Another factor is the romantic appeal of Hearts and Arrows diamonds. Say hearts and arrows and what comes to mind? Romance, love, Cupid, desire…
With its obvious connection to Cupid, Hearts and Arrows diamonds have become an attractive option, especially for engagement rings. However, if you’re taken by this idea, note that once the diamond is set in its setting, you will not be able to see the hearts side of the diamond as that will be hidden in the setting.
Hearts and Arrows diamond halo engagement ring from Brian Gavin. See it here.
Why Buy a Hearts and Arrows Diamond?
Hearts and Arrows diamonds are not for everybody, but they do have their benefits. Here are three reasons to buy one of these diamonds:
- H&A represents the excellence in the craftsmanship of the diamond. There is a certain prestige in owning one of these diamonds, knowing that it has been precision cut to the highest standards.

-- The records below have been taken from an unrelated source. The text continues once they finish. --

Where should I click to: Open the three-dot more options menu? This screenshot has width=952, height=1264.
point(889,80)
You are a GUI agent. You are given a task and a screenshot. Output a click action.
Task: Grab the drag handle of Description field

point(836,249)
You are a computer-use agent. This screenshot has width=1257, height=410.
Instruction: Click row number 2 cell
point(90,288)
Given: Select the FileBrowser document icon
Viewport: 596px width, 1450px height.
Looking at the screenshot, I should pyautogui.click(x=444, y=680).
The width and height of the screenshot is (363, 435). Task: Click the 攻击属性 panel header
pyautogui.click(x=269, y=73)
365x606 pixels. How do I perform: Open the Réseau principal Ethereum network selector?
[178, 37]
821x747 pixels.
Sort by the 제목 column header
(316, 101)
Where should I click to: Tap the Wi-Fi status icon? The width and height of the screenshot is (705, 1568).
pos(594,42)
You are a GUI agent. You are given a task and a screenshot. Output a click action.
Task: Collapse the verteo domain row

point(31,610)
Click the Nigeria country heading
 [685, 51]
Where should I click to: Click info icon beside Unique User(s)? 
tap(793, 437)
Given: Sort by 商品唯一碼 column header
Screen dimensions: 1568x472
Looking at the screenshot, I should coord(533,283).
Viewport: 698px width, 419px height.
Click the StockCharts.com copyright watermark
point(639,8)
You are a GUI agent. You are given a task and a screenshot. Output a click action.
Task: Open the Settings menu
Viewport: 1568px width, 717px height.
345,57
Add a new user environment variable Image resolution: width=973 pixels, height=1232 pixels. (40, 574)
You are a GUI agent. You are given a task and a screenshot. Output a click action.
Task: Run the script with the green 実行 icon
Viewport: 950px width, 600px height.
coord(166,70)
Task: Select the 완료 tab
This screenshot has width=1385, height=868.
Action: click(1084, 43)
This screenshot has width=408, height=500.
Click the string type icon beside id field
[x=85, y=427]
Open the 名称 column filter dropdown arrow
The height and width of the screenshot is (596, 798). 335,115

- The emotional connection of the tiny hearts in the diamond, even though these will be invisible once the stone is mounted, is one that appeals to many people.
- An H&A diamond is the result of perfectly cut facet design. This in turn results in the maximizing of the diamonds light performance, producing a stone that is supremely brilliant and fiery.
- When viewing one of these diamonds, the symmetry and proportion provides a beauty that we naturally react to. Psychological studies have shown that we react to perfect patterns rather than haphazard designs. This is present in the natural environment where mirror images and perfect symmetry abound.
Where to Buy Hearts and Arrows Diamonds
While almost all retailers have their signature brand of Hearts and Arrows diamonds, not all are created equally. It’s best to take each diamond on a case by case basis and to observe for quality prior to purchase. After all, every diamond is different from the other.
- James Allen’s True Hearts collection feature their H&A range, and often come with a 25% off the price of the setting.
- Brian Gavin also have several excellent diamond collections that feature Hearts and Arrows diamonds.
- Whiteflash is known in the business for their superior cut quality and for always pushing the boundaries of cut quality.
- Blue Nile’s Astor Ideal collection feature some stunning H&A diamonds at competitive prices.
As with anything, do your own research, carefully inspect the diamond in question and ensure that it meets the standards you would expect of a true Hearts and Arrows diamond. For more information about each of the above retailers, check out our individual reviews or for a quick comparison, check out our article on their pros and cons here.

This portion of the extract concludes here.